| GIVEN PASSAGE |
○ ○ ○ ○ ○

Whereas both Sextant and Crossings rely much on electronic fizzings and bubbles, Jewel in the Lotus is far more "traditional" in its instrumental approach - leaning on an incredibly acoustic and earthy vibe. Now don't let that fool you, because even if the electronics are all but gone, this album's expressive behaviour is still far beyond your every day melodic Brand X album. It's not that it is completely bereft of any melodies, but the focus remains an experimental one - even if it mostly feels arranged and well-plotted. Opposite opposites right here - and loads of 'em... Outside of maybe a few mad piano stints done by Herbie himself, especially on the second cut Mappo that feels like a man possessed trying to climb the Himalayas with a grand piano on his back, - the overall mood of Jewel in the Lotus is one of chill-out peaceful serenity. It puts you into a deep urban trance, that wafts overhead the black and sticky tarmac of the city and gives you time and patience to light a cigarette whilst overlooking the majestic sight of far-away rains hitting the shiny roof of an old factory hall.

○ ○ ○ ○ ○

| STATED PROBLEM 1 |
Summarize the album review in two sentences.
| STATED PROBLEM 2 |
Extend the review of Jewel in the Lotus, picking up right after its last sentence.
The items after this point come from a separate source.

| STORED DATA |
○ ○ ○ ○ ○

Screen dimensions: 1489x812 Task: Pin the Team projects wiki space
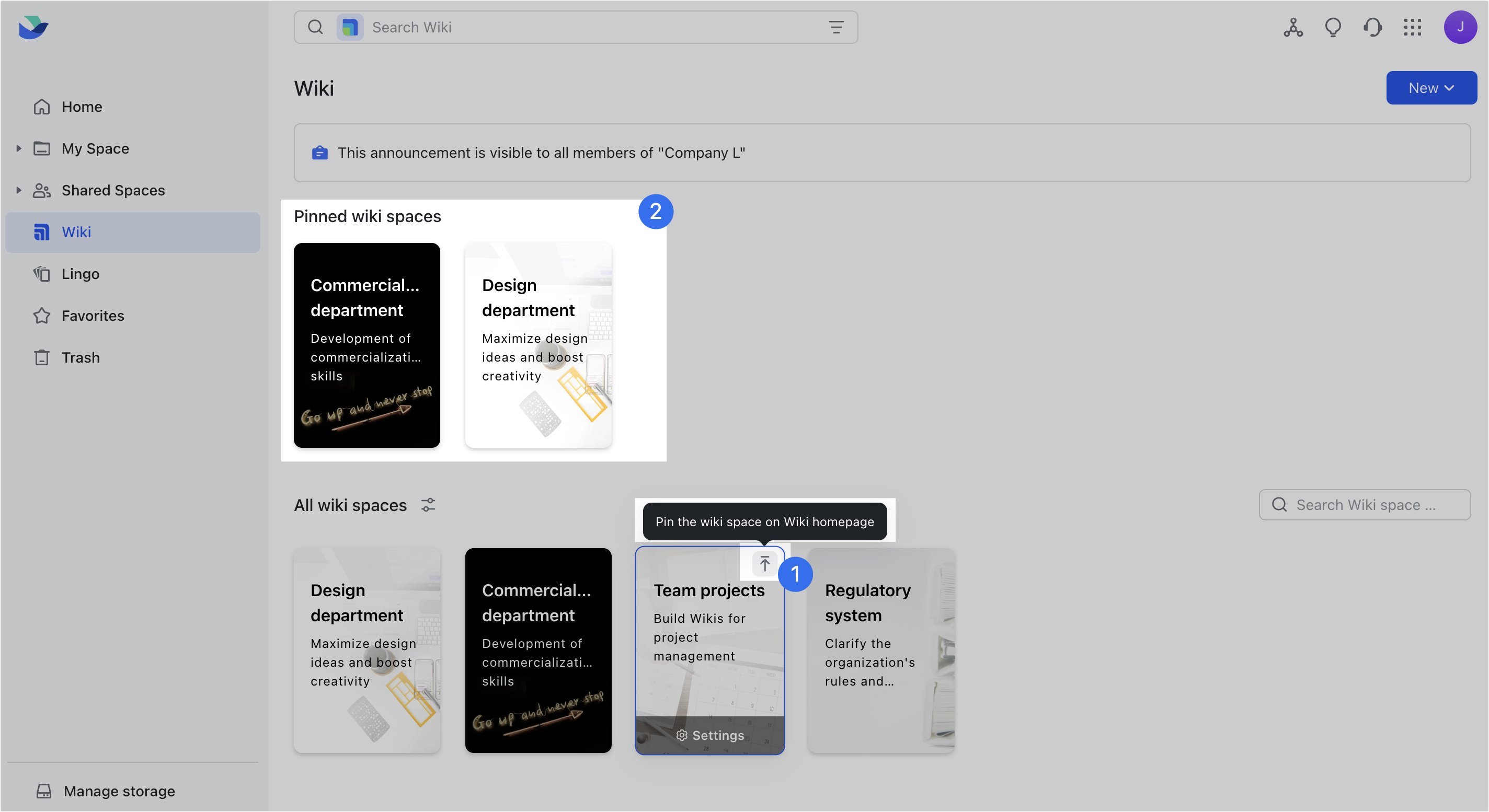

○ ○ ○ ○ ○

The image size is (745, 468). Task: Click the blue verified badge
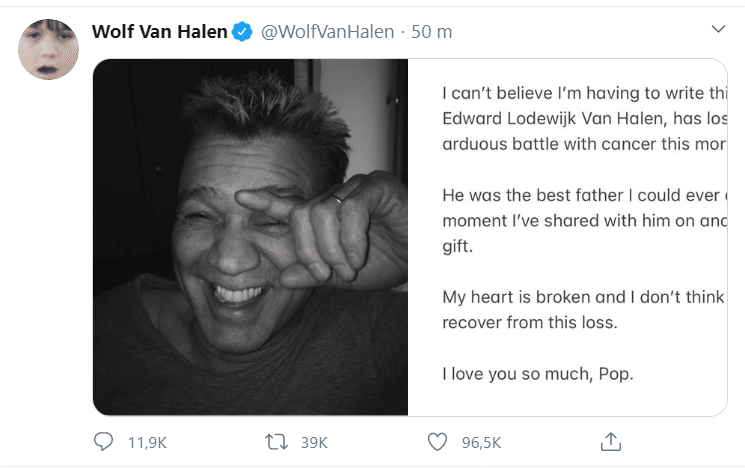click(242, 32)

○ ○ ○ ○ ○

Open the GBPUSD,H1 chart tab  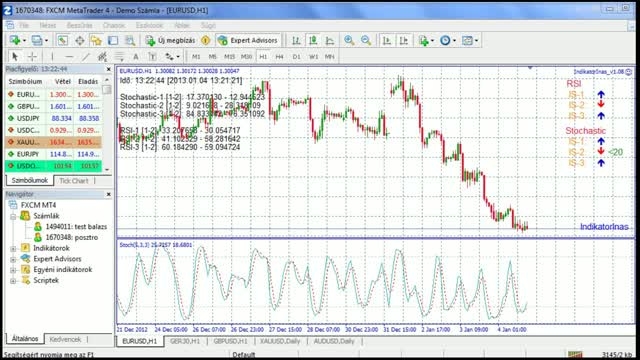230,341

○ ○ ○ ○ ○

| WRITTEN ANSWER 1 |
Unlike Sextant and Crossings, which rely heavily on electronic sounds, Jewel in the Lotus takes a more traditional, acoustic and earthy approach, though its focus stays experimental even as it feels arranged and well-plotted. Apart from a few wild piano passages by Herbie, especially on Mappo, the album's overall mood is one of chill-out, peaceful serenity that puts the listener into a deep urban trance.

| WRITTEN ANSWER 2 |
Rather bizarrely I count this outing among the most experimental and avant guarde of the Mwandishi releases, yet at the same time it fits the bill of being the most delicate, frail and non-abrasive of the lot. How is that even possible? I guess it has something to do with the way these individual tracks revolve around Bennie Maupin's bass clarinet. He plays that thing like an ancient mantraing jazz guru, who's tired and stoic like a mountain - slowly slowly emanating foggy, cleansing, soothing breaths of sound. He never really flips out - leaving that entirely up to the guys around him, although you can tell how much of a group thing this really is, as none of them puts on their big kahuna hat and goes off like a rabid Charlie Parker on steroids. What covers most of Jewel in the Lotus in this intangible experimental coating is actually the percussive side of things. The nervous, vibrating and slightly edgy feel of the marimbas for once has always spellbound me. They flavour the music in an expressive otherworldly finish that gets me fantasizing about the deep black jungle, pyramids and tribal ceremonies of long lost societies from the heart of human civilisation.

This album is perhaps my all-time fave fusion record. It has everything going for it: that fluttering unhinged jungle vibe, highly soothing surfaces of sound, ethereal landscapes and lastly what makes all of this work wonders - makes the whole project leap straight up in the air, is of course an astonishing cast. If you dig the early fusion groove of Miles Davis, Weather Report and Herbie Hancock then this album should preferably be sneaking in your bedroom window as we speak - ready to get you entranced and bemused whilst you dream of Africa and rainbow coloured vipers.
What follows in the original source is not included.